This is a series of tools for Chaos Toolkit (CTK) which can perform targeted experiments on applications deployed in Cloud Foundry.
- Block general network traffic
- Block all incoming traffic to the application
- Block all outgoing traffic from the application
- Block service traffic
- Auto-detection of bound services and support for manually specified non-bound services
- Block all outgoing traffic from the application to one or more bound services
- Block all incoming traffic form the application to one or more bound services
- Manipulate all network traffic from an application (including to its services)
- Latency
- Packet loss
- Packet duplication
- Packet corruption
- Impose bandwidth restrictions
- Application download bandwidth shaping (using queuing)
- Application upload bandwidth limiting (using policing)
- Perform network speedtest from within hosting containers
- Crash one or more random application instances
- Kill/start monit processes on hosting diego-cells
It is recommended that you run Monarch with Docker which you can get here. We have had some issues with cross-platform support for the underlying CLIs.
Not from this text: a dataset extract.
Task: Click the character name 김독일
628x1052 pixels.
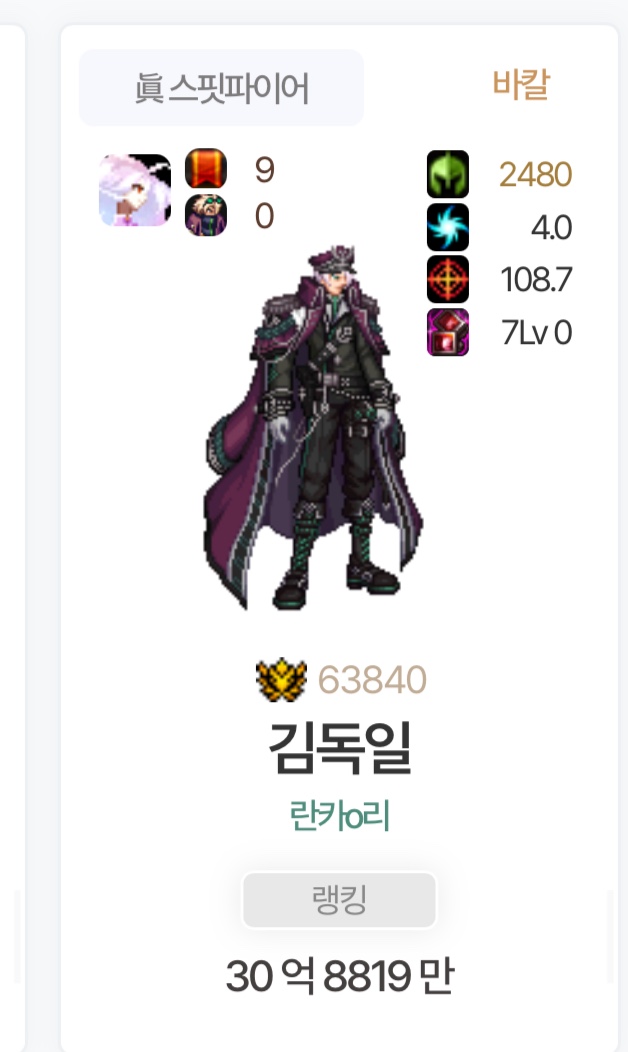Action: 339,748
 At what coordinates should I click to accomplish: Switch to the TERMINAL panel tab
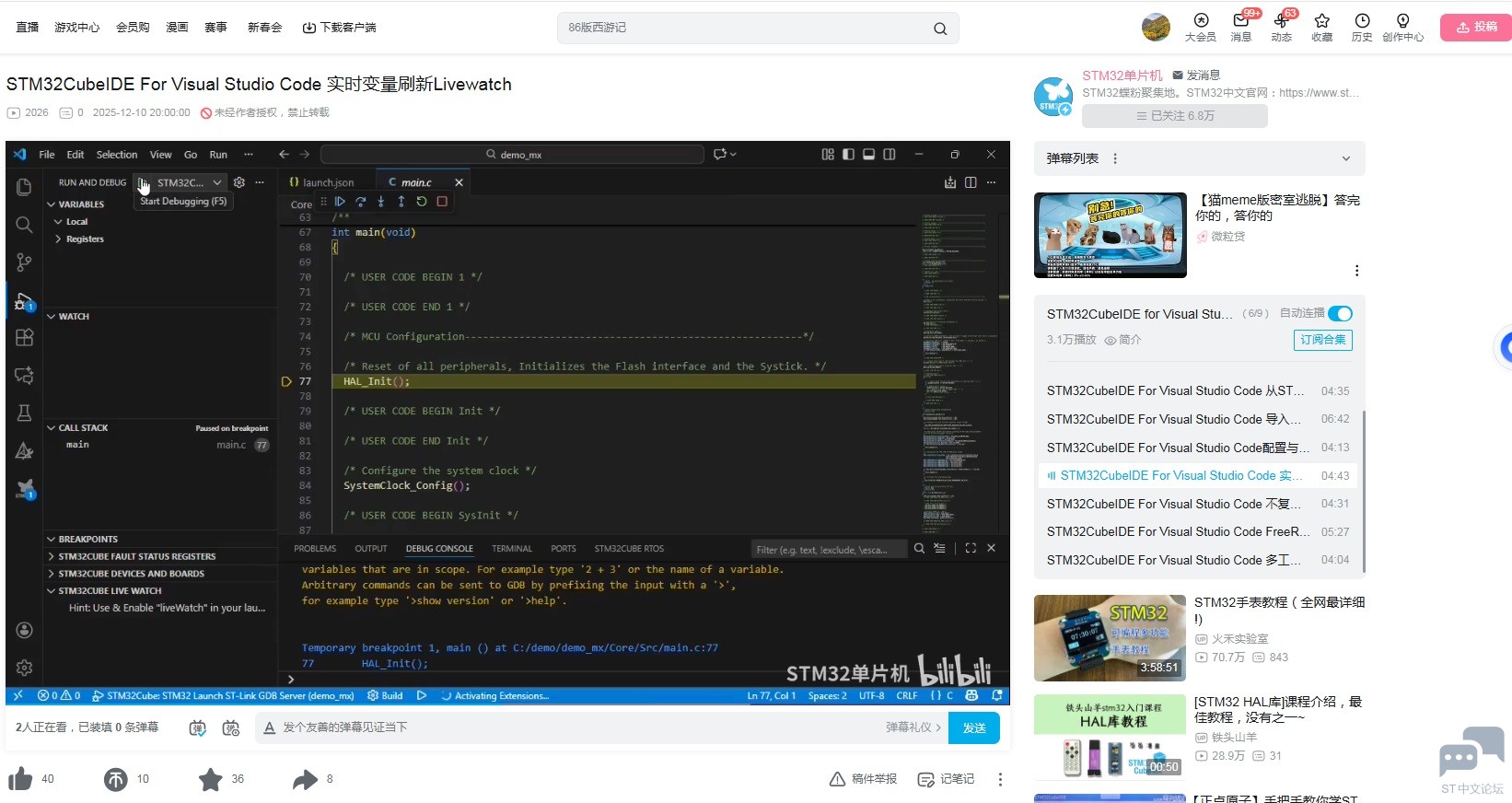point(512,549)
With docker up and running, run the following within the root of the git repository:
# FIRST Run
docker build -t monarch .
docker run -it \
--name monarch \
-v C:\Users\<username>\Documents\monarch\config:/monarch/config # and create the needed files from within.
monarch
# Subsequent Runs
docker start -ai monarch
# Rebuild Image (You will loose information not in an attached volume)
docker container rm monarch
yes | docker image prune
# goto FIRST Run ;)
Note that the config volume is optional and does not need to be mounted, however, even if you do not have any written already, you should mount the volumes to prevent data loss when you destroy the container during the inevitable upgrade process. Also, if you plan to run tests, make sure to mount the testing config volume as well!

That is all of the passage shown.